Sonntag, 2. Oktober 2016

Brief eines Vaters

Ein ehrlicher Brief an alle Papas da draußen,
Ihr kommt von der Arbeit nach Hause. Euer kleiner Stöpsel hat euch sicherlich schon vermisst. Genauso wie Ihr ihn. Wenn ihr jetzt ins Wohnzimmer tretet, wird er Euch mit offenen Armen begrüßen. Fröhlich. Glücklich. Ihr habt Euch schließlich den ganzen Tag nicht gesehen.
Ihr merkt, dass Ihr leicht aufgeregt seid und betretet das Wohnzimmer. Da sitzt er. Er ist vertieft in sein Buch über den Bauernhof. Ihr ruft seinen Namen.
"Paul. Papa ist daaa!" Er dreht sich kurz um. Lächelt, widmet sich aber dann sofort wieder den eierlegenden Hühnern. 
Na, toll! Was soll das denn? So, habt Ihr Euch das nicht vorgestellt. Mag er Euch nicht mehr? Ist er sauer? Hilfe! Das ist doch nicht normal. Bei anderen Vätern, freuen sich die Kinder doch immer, wenn Papi nach Hause kommt. Das hört Ihr immer wieder. Das erzählen Euch befreundete Elternpaare jedes Mal. Voller Stolz. Und auf Facebook seht Ihr das sogar. Hunderte Videos mit Tausenden Likes. Kleine Babys, die aufgeregt am Fenster hüpfen, nur weil sie Papas Auto vorfahren sehen. Und Euer Kind? Sitzt da und ignoriert Euch nahezu. 

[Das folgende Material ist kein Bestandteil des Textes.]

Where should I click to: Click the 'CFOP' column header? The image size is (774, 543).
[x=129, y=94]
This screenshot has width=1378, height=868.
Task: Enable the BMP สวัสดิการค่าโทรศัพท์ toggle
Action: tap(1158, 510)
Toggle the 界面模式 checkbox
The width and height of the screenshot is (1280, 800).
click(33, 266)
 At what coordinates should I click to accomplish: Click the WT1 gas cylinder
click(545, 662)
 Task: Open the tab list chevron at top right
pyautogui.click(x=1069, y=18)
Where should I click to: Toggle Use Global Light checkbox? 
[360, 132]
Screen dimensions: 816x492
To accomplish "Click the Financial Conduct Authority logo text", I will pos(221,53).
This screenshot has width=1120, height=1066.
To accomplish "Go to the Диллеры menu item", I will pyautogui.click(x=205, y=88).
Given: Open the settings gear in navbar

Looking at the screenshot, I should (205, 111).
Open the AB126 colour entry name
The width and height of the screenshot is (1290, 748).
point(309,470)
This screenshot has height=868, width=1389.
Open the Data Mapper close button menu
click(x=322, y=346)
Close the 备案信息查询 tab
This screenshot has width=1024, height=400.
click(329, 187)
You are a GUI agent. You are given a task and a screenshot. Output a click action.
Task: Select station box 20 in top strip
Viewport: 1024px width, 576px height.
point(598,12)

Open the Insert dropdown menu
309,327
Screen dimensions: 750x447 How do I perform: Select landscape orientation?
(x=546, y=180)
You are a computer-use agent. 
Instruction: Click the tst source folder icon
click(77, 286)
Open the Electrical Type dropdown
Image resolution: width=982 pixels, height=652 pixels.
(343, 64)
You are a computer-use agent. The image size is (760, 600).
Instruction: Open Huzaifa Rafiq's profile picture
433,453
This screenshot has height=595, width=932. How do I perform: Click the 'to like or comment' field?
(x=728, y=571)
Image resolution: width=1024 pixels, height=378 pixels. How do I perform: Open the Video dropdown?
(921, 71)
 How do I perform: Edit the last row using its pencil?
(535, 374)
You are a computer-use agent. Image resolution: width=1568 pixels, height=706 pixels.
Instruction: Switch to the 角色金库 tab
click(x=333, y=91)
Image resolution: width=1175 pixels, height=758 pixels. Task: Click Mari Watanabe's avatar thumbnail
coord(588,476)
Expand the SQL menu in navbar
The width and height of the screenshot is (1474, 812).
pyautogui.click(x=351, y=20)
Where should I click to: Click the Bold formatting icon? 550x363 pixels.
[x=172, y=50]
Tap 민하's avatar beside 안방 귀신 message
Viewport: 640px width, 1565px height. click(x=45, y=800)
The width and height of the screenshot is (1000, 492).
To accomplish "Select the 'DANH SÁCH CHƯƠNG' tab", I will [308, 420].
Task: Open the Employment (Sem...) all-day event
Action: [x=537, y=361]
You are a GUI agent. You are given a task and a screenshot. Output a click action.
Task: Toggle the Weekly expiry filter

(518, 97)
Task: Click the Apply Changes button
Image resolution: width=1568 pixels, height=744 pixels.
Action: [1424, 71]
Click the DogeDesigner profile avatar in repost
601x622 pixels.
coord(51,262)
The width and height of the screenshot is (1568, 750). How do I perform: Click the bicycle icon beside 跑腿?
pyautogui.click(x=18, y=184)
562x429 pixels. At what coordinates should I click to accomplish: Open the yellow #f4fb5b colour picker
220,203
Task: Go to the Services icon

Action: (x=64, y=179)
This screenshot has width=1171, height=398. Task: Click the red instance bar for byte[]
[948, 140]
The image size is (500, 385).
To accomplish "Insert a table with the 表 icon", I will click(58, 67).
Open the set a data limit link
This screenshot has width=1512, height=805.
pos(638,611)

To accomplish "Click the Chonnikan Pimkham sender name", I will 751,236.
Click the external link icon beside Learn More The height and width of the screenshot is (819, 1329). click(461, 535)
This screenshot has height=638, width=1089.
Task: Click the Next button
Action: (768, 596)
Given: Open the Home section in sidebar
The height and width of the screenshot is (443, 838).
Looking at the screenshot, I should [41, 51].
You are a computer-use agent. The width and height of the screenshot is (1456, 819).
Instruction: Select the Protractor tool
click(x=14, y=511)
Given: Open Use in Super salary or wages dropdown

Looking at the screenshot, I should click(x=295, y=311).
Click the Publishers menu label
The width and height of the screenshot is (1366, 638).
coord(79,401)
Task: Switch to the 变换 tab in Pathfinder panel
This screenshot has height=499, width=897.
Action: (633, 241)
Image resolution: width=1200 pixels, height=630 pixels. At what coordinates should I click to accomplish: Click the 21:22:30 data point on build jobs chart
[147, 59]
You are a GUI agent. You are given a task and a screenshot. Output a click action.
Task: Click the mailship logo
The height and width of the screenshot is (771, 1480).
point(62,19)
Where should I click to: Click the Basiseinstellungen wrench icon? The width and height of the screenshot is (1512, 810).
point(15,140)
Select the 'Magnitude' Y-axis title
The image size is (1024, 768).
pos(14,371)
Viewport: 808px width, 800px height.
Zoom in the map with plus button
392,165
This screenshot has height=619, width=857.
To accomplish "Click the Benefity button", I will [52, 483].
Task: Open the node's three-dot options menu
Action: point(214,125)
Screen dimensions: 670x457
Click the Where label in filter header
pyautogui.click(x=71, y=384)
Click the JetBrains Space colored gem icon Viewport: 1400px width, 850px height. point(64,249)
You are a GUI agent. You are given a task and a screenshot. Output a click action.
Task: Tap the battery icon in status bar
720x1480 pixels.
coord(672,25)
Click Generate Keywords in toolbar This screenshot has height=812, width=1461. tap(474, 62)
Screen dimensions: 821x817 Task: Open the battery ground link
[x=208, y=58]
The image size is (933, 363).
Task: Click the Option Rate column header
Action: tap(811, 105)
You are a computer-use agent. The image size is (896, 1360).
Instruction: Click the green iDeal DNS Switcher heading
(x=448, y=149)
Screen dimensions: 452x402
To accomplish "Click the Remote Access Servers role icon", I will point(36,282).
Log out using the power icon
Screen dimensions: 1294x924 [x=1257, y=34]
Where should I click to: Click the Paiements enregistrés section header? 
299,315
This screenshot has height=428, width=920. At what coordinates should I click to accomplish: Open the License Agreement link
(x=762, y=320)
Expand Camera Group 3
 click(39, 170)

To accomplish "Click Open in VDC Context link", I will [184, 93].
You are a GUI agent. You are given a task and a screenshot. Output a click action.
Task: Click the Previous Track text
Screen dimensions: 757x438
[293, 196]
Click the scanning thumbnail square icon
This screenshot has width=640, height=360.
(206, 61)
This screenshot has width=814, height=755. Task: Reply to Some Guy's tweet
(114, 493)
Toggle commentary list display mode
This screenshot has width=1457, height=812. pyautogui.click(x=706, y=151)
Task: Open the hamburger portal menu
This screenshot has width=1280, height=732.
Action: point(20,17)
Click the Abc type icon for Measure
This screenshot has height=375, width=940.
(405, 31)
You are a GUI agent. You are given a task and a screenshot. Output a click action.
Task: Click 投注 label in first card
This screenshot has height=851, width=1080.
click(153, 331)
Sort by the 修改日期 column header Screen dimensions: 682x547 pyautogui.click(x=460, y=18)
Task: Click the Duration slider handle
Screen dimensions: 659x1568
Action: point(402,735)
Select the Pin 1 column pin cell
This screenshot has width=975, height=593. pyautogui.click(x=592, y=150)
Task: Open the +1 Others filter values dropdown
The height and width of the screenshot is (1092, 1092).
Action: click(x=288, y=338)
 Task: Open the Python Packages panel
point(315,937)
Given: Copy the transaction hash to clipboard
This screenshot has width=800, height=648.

Mit diesem Brief möchte ich euch etwas gestehen, dass ihr in den Bilderbucherzählungen vieler Eltern eigentlich nie hört: Manchmal habe ich das Gefühl, mein Kind hat mich nicht vermisst. Natürlich freut sich Paul, wenn ich nach vielen Stunden wieder bei ihm bin. Es gibt aber auch Tage, da scheint ihn meine Abwesenheit garnicht zu kümmern. 
Anfangs versuchte ich die Freude bei Paul, ja, quasi zu erkaufen, indem ich ihm Geschenke nach der Arbeit mitbrachte. Ich ließ mich von meiner Angst treiben. Angst ist grundsätzlich ein schlechter Berater. Irgendwann begriff ich jedoch, dass Paul dies gar nicht brauchte. Er brauchte meine Geduld. Meine Zeit. Und meine Liebe. Seitdem bin ich nicht mehr enttäuscht, wenn Paul mich nicht freudestrahlend begrüsst. Ich kaufe ihm keine Geschenke um mich gut zu stellen. Ich setzte mich zu ihm und mache die Tiergeräusche auf dem Bauernhof einfach nach. Muuuuhhh. 
Liebe Papas, wenn Ihr dieses Gefühl kennt, möchte ich Euch sagen, dass Ihr euch keine Sorgen machen müsst. Kauft Eurem Stöpsel keine Geschenke, sondern schenkt ihm Eure Zeit. Ich verspreche Euch, eines Tages, wird er dann auch hüpfend vor dem Fenster stehen. Gerade dann, wenn Ihr es nicht erwartet.
Markus Brandl
PS.: Natürlich dürft Ihr den Brief teilen, damit auch andere Papas den Brief lesen können.